• _Set exercise_:
Gather every line of the items below that contains the word "icon", and copy each one out.

>>>

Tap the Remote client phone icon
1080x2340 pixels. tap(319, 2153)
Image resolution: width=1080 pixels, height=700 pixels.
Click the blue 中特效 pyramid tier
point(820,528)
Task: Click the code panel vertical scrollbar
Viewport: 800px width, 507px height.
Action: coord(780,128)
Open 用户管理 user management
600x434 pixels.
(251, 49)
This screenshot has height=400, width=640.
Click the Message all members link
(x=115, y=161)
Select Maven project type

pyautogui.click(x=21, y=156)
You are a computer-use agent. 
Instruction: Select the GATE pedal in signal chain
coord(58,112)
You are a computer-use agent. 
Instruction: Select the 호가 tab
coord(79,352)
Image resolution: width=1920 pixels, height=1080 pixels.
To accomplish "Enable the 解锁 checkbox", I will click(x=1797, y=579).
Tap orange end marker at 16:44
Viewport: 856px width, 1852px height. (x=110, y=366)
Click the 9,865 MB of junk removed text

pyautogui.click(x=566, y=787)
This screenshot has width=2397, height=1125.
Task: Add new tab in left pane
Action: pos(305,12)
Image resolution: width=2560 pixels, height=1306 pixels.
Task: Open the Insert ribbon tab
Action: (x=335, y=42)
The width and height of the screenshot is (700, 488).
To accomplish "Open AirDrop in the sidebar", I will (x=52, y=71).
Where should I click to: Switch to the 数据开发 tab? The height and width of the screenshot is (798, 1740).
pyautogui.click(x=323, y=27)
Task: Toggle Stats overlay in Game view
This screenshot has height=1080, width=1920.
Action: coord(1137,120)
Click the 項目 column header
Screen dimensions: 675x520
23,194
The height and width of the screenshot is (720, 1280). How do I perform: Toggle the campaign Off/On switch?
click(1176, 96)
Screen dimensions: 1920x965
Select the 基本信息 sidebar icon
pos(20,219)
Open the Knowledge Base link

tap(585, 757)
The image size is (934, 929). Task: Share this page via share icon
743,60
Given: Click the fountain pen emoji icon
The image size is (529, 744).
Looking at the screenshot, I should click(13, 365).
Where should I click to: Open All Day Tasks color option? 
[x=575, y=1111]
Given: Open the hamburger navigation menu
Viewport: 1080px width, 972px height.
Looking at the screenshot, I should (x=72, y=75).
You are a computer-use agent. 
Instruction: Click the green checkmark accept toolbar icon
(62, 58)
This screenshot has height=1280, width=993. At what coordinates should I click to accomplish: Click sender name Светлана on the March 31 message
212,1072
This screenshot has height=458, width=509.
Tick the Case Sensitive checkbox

<<<

• _Complete response_:
Tap the Remote client phone icon
Select the 基本信息 sidebar icon
The image size is (934, 929). Task: Share this page via share icon
Given: Click the fountain pen emoji icon
Instruction: Click the green checkmark accept toolbar icon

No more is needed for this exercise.